Records drawn from a dataset:
--- --- ---
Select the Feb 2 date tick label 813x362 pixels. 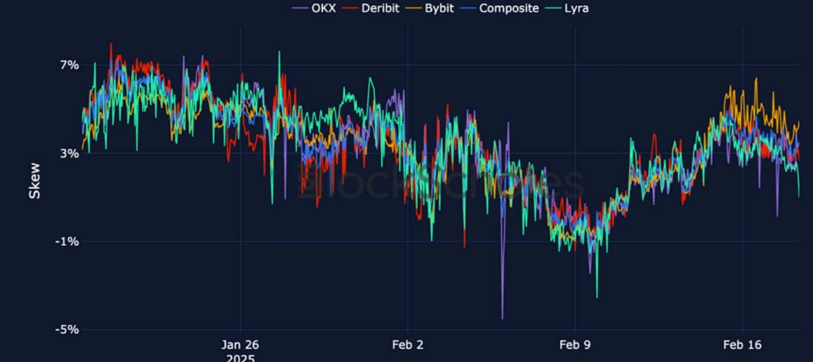(x=407, y=345)
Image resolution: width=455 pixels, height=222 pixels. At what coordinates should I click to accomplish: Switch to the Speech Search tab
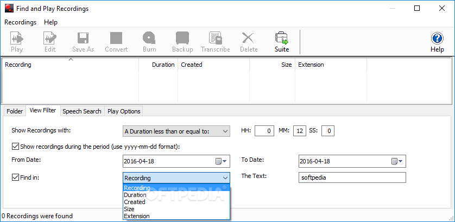click(81, 111)
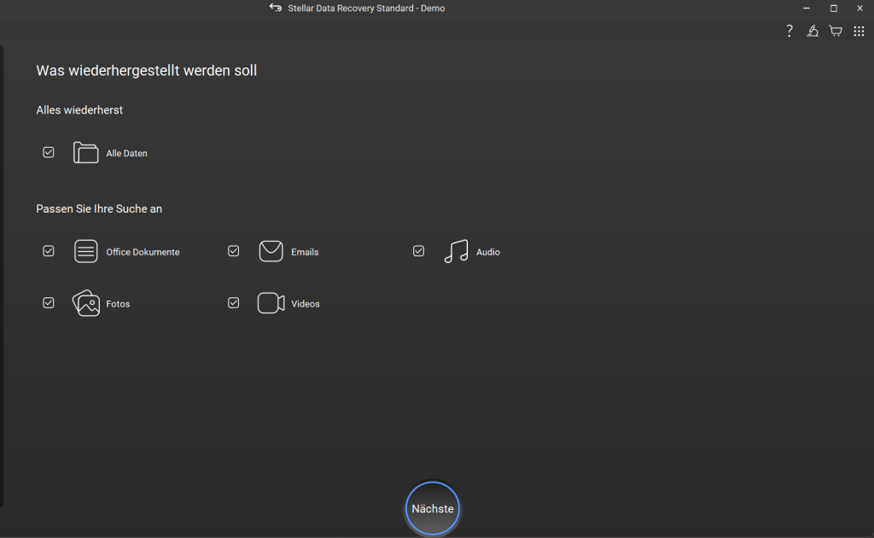Maximize the Stellar Data Recovery window
Screen dimensions: 874x538
coord(834,8)
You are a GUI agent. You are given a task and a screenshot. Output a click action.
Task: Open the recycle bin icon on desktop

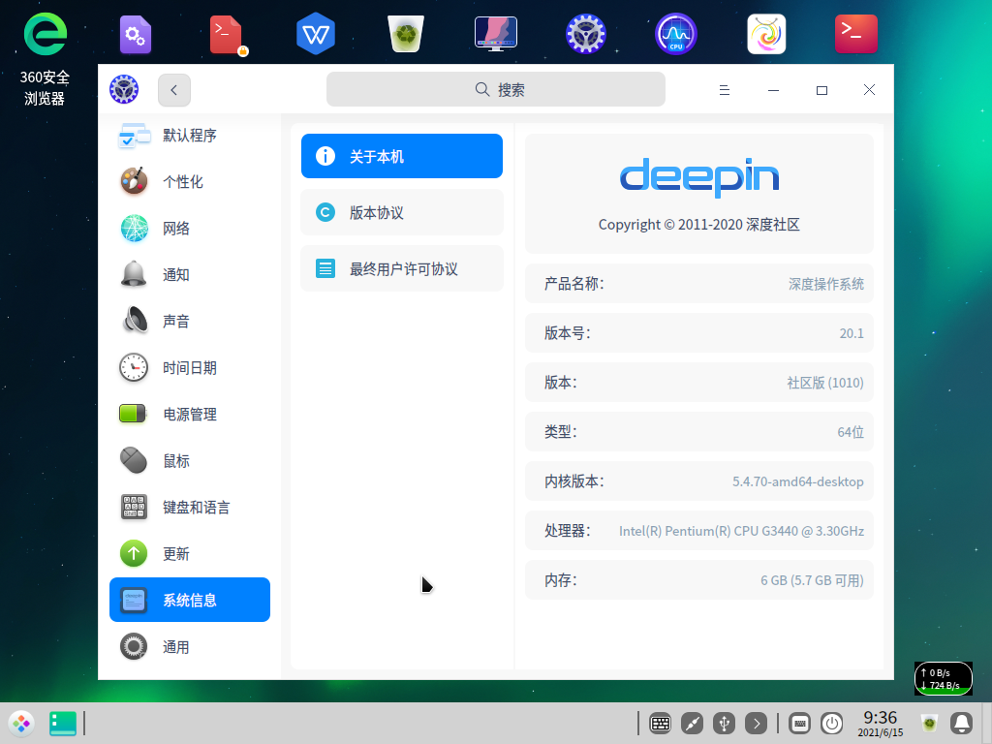point(404,35)
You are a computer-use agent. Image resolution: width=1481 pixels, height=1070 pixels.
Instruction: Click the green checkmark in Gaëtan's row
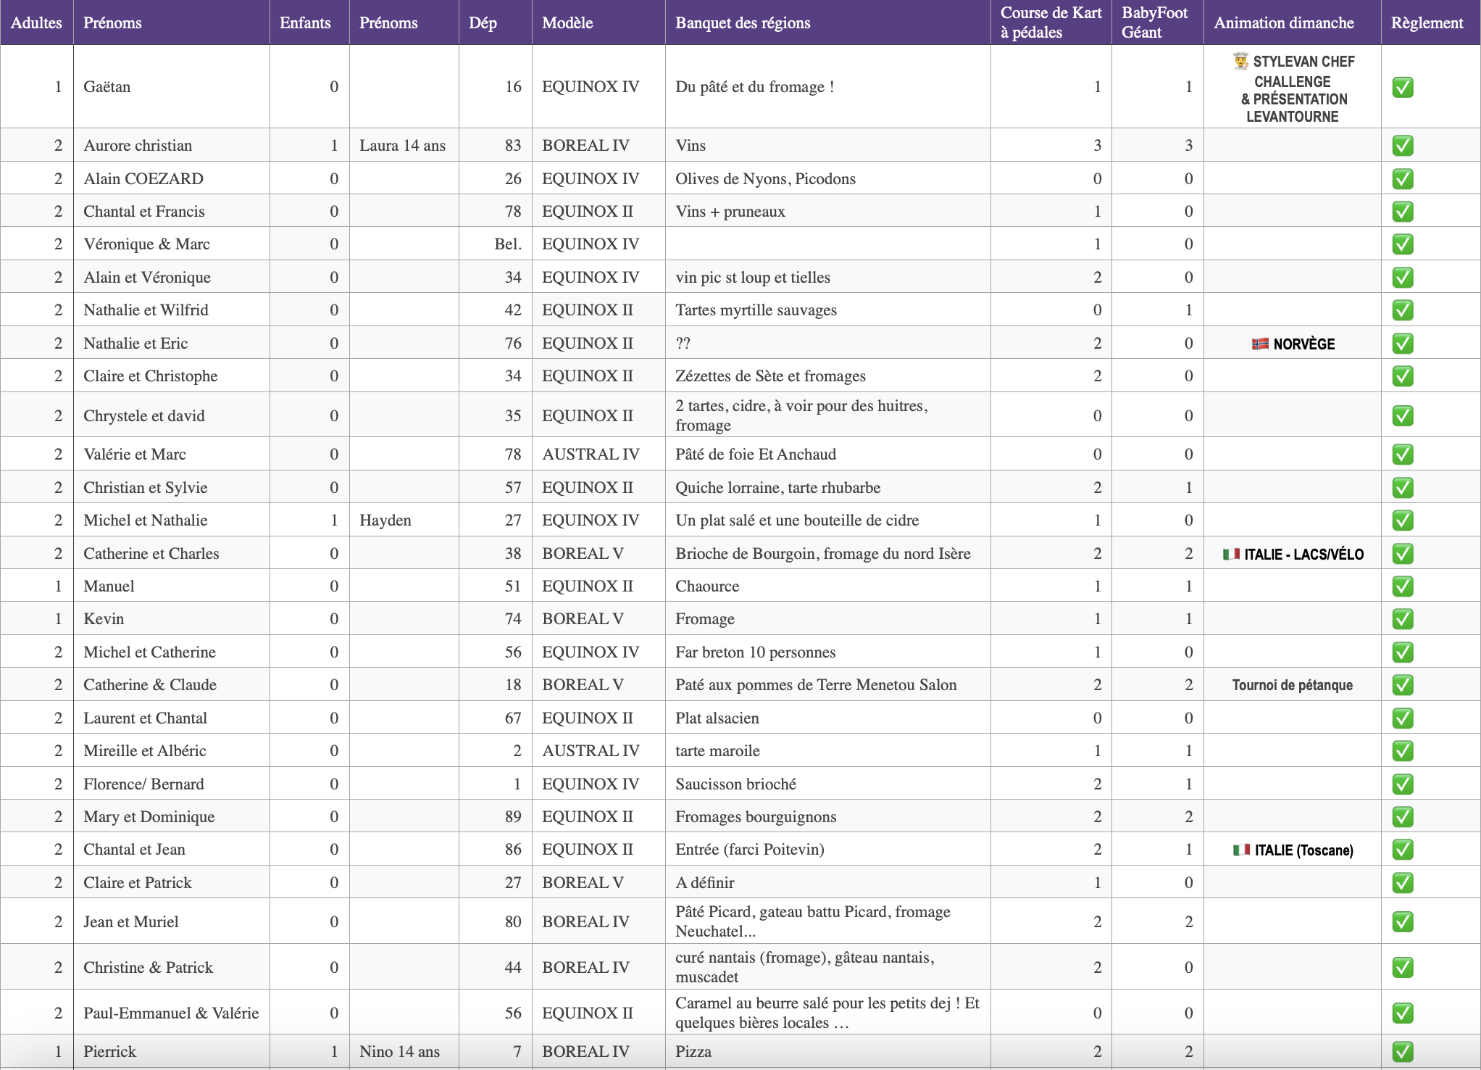coord(1403,87)
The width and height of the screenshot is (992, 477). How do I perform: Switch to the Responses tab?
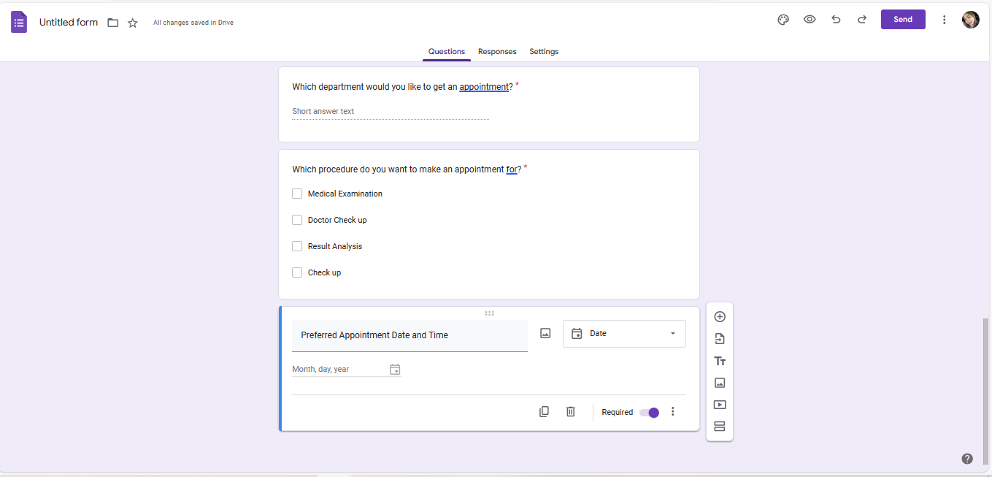coord(497,52)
--- --- ---
■ **Assignment**:
Each line from the one containing "Instruction: Click the" through the last line of the data should be written out exactly. Skip the pictures, and add no other lines.

■ **Response box**:
Instruction: Click the green checkmark in Gaëtan's row
coord(1403,87)
The width and height of the screenshot is (992, 477). How do I perform: Switch to the Responses tab?
coord(497,52)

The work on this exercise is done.